In conclusion, our results situate the human preSMA as an important centre for value-based decision-making, with a robust encoding of decision variables and, most crucially, an integrated utility signal at the single-neuron level that can be leveraged to inform choice. While vmPFC neurons encoded pre-decision and post-decision variables contingent on choice, neither this region nor the dACC showed an equivalently robust encoding of pre-decision integrated utilities or the choice itself. These findings suggest that value-based decision-making during exploration depends on highly specialized computations performed in distinct areas of the prefrontal cortex. Furthermore, the existence of an integrated utility at the level of single neurons that could serve as the input to the choice process suggests that relevant decision variables such as EV, uncertainty and novelty are first integrated into a unified neuronal representation before being entered into a decision comparison, shedding light on how subjective utility-based choices are implemented in the human brain.

Methods

Electrophysiology and recording

We used Behnke-Fried hybrid depth electrodes (AdTech Medical), positioned exclusively according to clinical criteria (Supplementary Table 3). Broadband extracellular recordings were performed with a sampling rate of 32 kHz and a bandpass of 0.1–9,000 Hz (ATLAS System, Neuralynx). The dataset reported in this study was obtained bilaterally from the vmPFC, dACC and preSMA with one macroelectrode on each side. Each macroelectrode contained eight 40-μm microelectrodes. Recordings were bipolar, using one microelectrode in each bundle of eight microelectrodes as a local reference.

Patients

Twenty patients (14 females) were implanted with depth electrodes for seizure monitoring before potential surgery for treatment of drug-resistant epilepsy. Patient age and sex information is included in Supplementary Table 3. Two of the patients performed the task twice, totalling 22 recorded sessions. Electrode location was determined based on preoperative and postoperative T1 scans obtained for each patient. All patients received a gift card containing US$50 at the end of their recording period regardless of task performance as compensation for their time. Patients were aware that task performance did not factor into compensation.

Task

Patients performed a two-armed bandit task (Fig. 1b). The task contained 20 blocks of 15 trials, for a total of 300 trials. The 20 blocks were split into two recording sessions with ten blocks each, with a 5-min break in between sessions. Each trial began with a baseline period (sampled randomly from a uniform distribution of 0.75–1.25 s), followed by a choice screen showing the two available slot machines presented on the left or on the right of the screen. The identity of each slot machine was uniquely identifiable by a painting displayed on the centre of each slot machine. After the button press, the chosen slot machine was shown for a period of 1–2 s (sampled randomly from a uniform distribution), followed by the outcome screen shown for 2 s. The outcome screen showed either a golden coin to represent winning a reward or a crossed out coin to represent not winning (both shown on top of the chosen slot machine).

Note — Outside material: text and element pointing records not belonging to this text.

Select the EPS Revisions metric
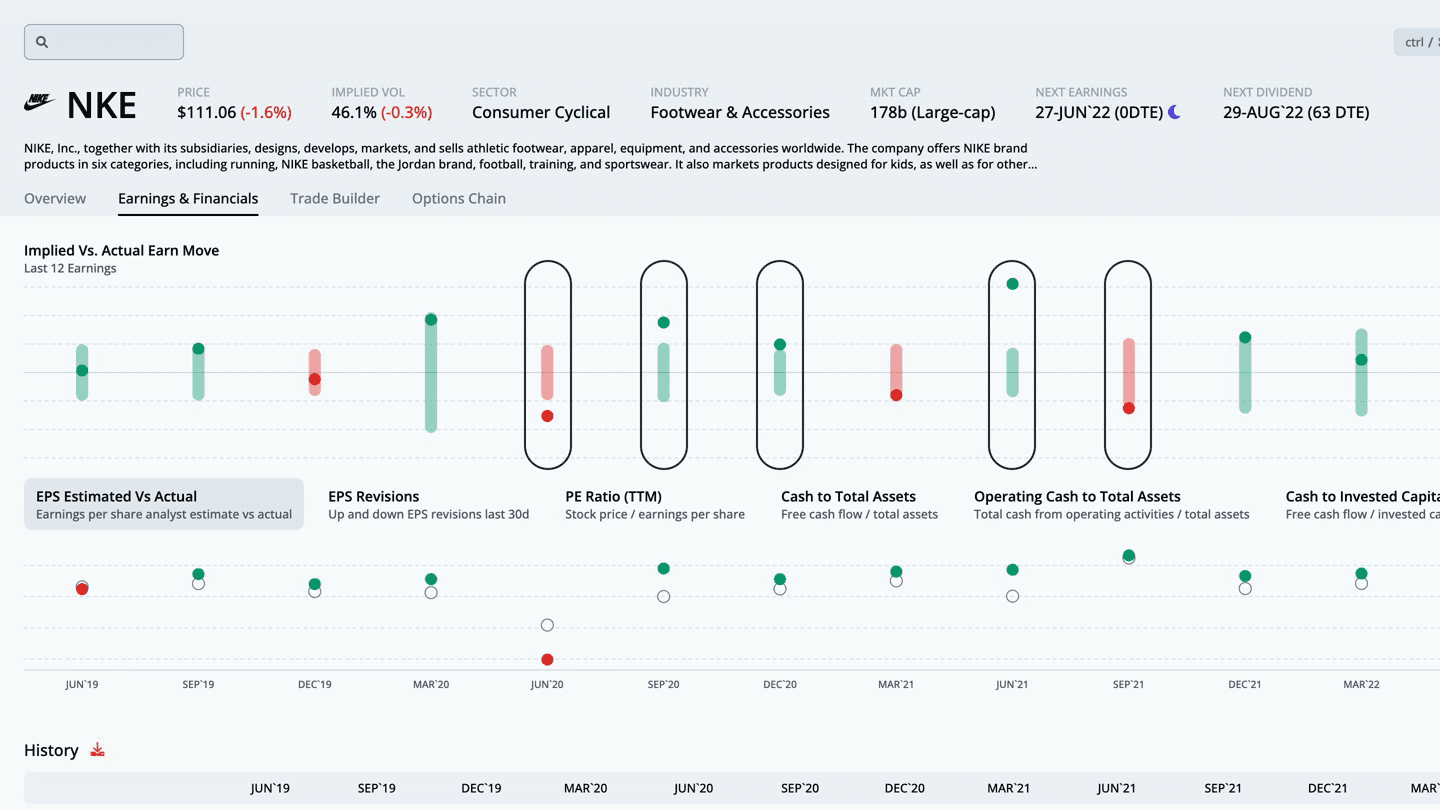1440x810 pixels. tap(428, 504)
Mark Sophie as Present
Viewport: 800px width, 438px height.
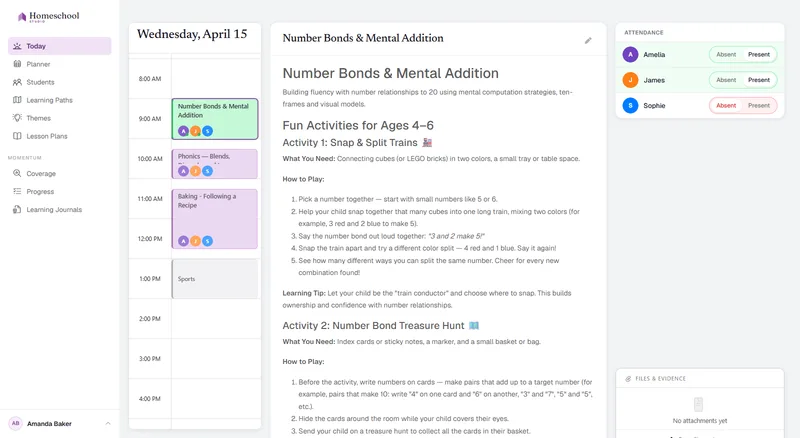click(x=759, y=106)
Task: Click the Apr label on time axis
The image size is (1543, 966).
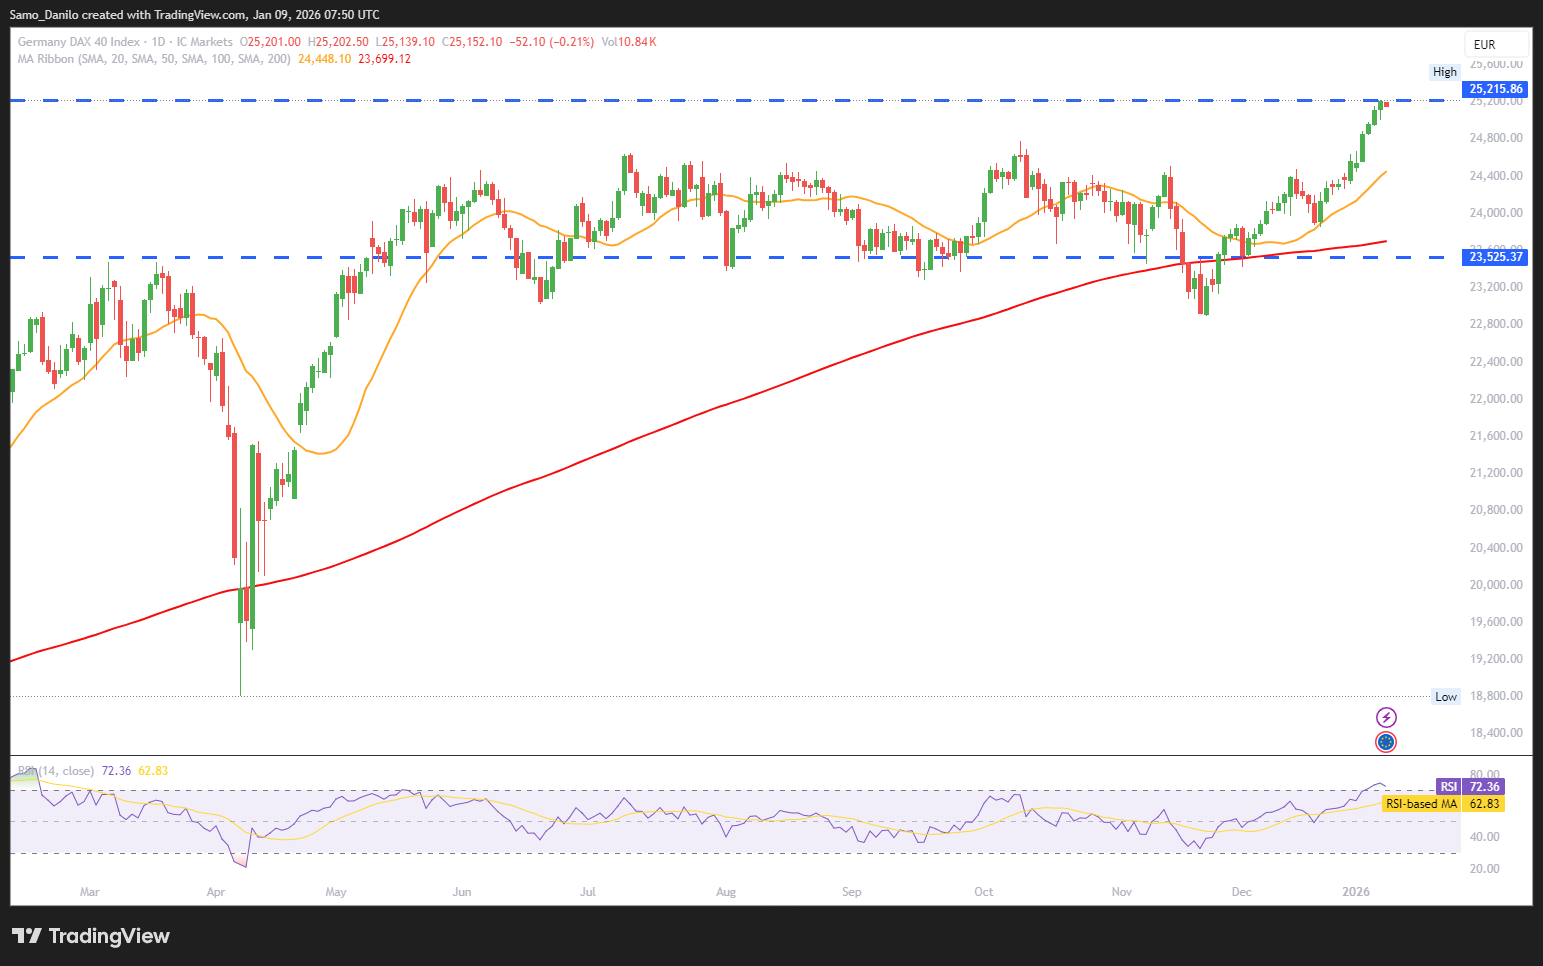Action: [215, 892]
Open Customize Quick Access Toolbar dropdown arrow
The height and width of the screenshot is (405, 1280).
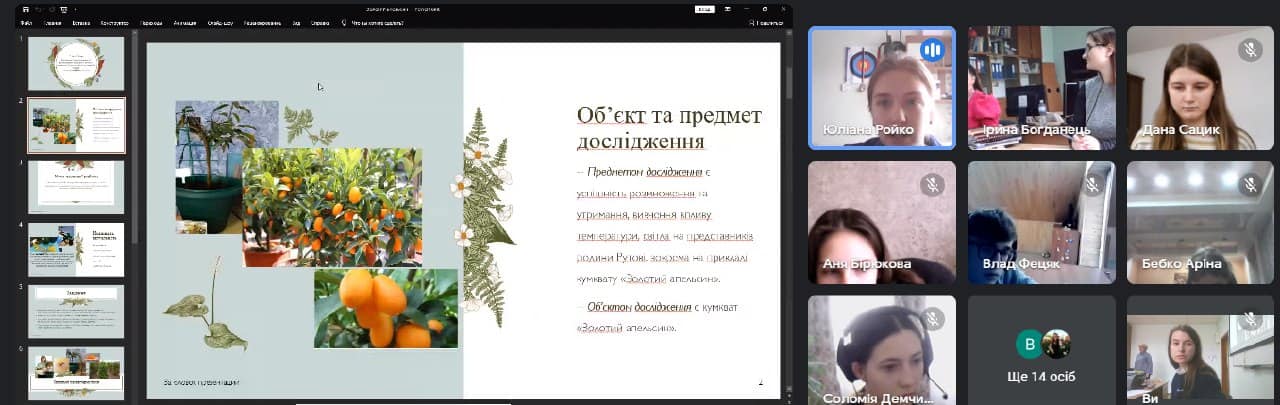76,9
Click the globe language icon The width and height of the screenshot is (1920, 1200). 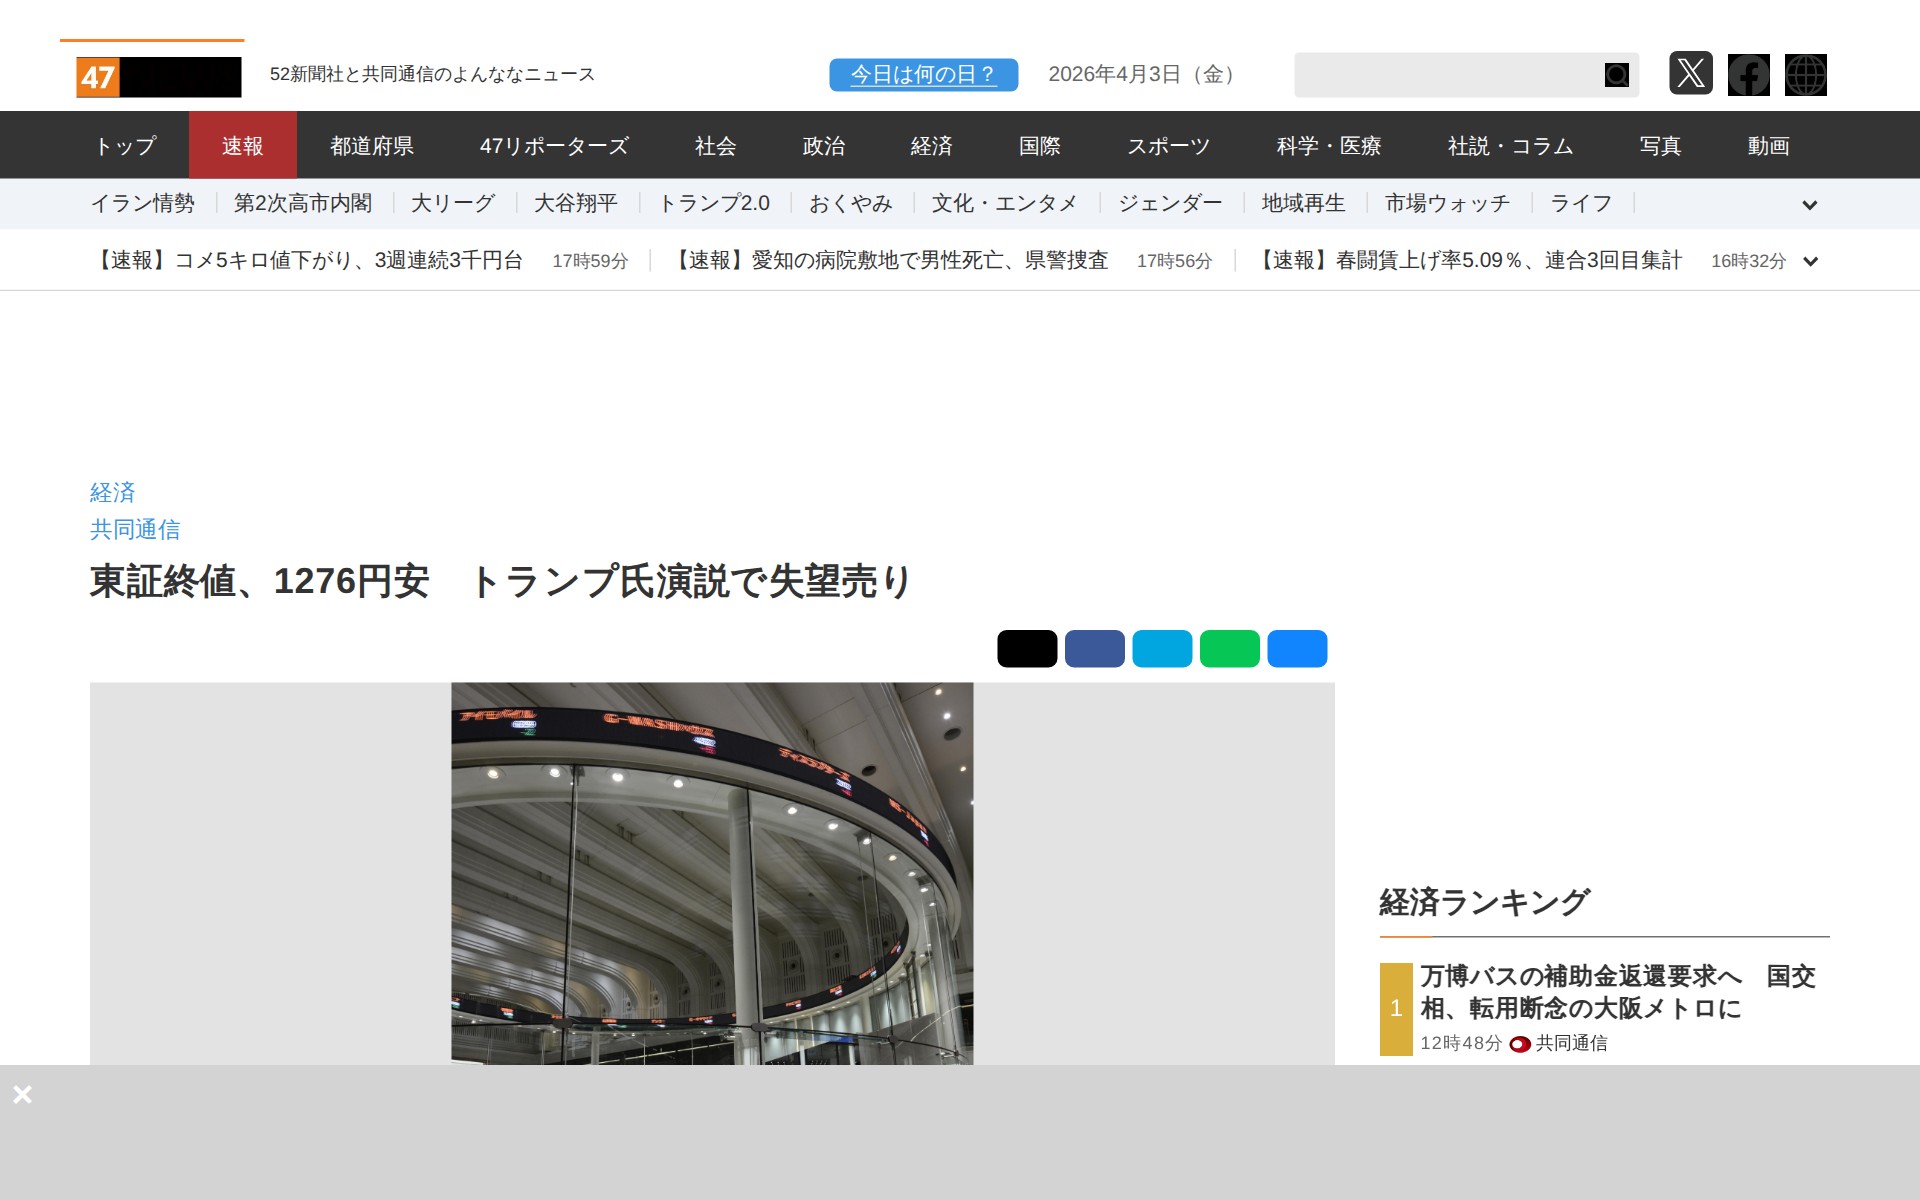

To shape the novelty and uncertainty of the presented stimuli, we manipulated which stimuli would appear in each block and each trial according to the rules described as follows. For each block, the identity of the two slot machines that appeared in each trial was drawn randomly from a set of three possible options, selected specifically for each block. In the first block, the three options were selected randomly from a set of 200 paintings. In every subsequent block, one out of the three stimuli from the previous block was chosen to be replaced, substituting it for a new, unused stimulus out of the 200 paintings.

To manipulate the interaction between stimulus novelty and trial horizon, in every block after the first one, we chose stimuli to be held out and only presented after a minimum trial threshold, selected randomly for each block, between seven and 15 trials. For every block after the first one, we alternated whether the held-out stimulus would be one of the familiar ones or the new stimulus for that block.

The probabilities of receiving a reward from each slot machine were reset at the beginning of every block and determined according to the chosen difficulty of each block, which alternated between easy and hard conditions. Crucially, these reward probabilities did not change in each block. In the easy condition, reward probabilities were more widely spaced out between different slot machines and chosen from the values (0.2, 0.5, 0.8). In the hard condition, the possible probabilities were (0.2, 0.5, 0.6).

Some patients performed a shorter variant of the task, which consisted of 206 trials across ten blocks (Supplementary Table 4). In this version, the set of possible stimuli in each block contained five options; in each block, after the first one, two new options were introduced, one of which composed the held-out set along with one out of the three familiar options from the previous blocks. Bandit win probabilities were sampled from the linearly spaced interval (0.2, 0.8) in the easy blocks and from (0.4, 0.6) in the hard blocks. In the long version of the task, patients had to decide between the left or the right option by pressing a button in less than 3 s or the trial would be considered missed and no reward would be accrued. In the short variant of the task, no time limit was enforced. We pooled data from the two task variants together for all analyses.

Behavioural analysis and computational modelling

Logistic regression for value components and decisions.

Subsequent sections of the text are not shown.